Publisher Steve Forbes sees something sinister in this sudden rush to ditch Hamilton:
Why Hamilton Is Being Attacked.
Hamilton epitomizes qualities that have made America an exceptional nation. Born out of wedlock in the West Indies, he saw hard work as the way to escape the dead-end circumstances in which he was born. The West Indies’ product was sugar, which was produced by slaves. Hamilton grew up hating slavery, seeing it as part-and-parcel of a stagnant society where mobility was impossible. The idea of working and not being rewarded he found repellent. The system brought out the worst in human nature.
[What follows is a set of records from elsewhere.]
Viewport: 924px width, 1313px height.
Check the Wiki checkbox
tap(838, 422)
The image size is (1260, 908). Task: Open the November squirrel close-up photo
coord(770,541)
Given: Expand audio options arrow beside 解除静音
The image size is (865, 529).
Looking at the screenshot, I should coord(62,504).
Hamilton saw sound money as the grease of upward mobility for people like him who weren’t born in privileged circumstances: It made you independent of powerful local families. It didn’t care what your background was. It gave you a priceless independence. Hamilton’s financial system did indeed open up opportunities for countless millions of people. While Thomas Jefferson envisaged an economy dominated by subsistence farmers and slaved-based plantations, Hamilton saw a commercially vibrant America whose dynamism would make it a font of innovation and a magnet for strivers from all around the world. The two views came to an ultimate collision with the Civil War.I am more inclined to believe liberals know nothing of Hamilton's work and figure he's an easy target to hit.
But why get rid of him? We had 50 state quarters. Why not a dozen $10 bills? Why pick among a few people? Why not a Britney Spears dollar bill?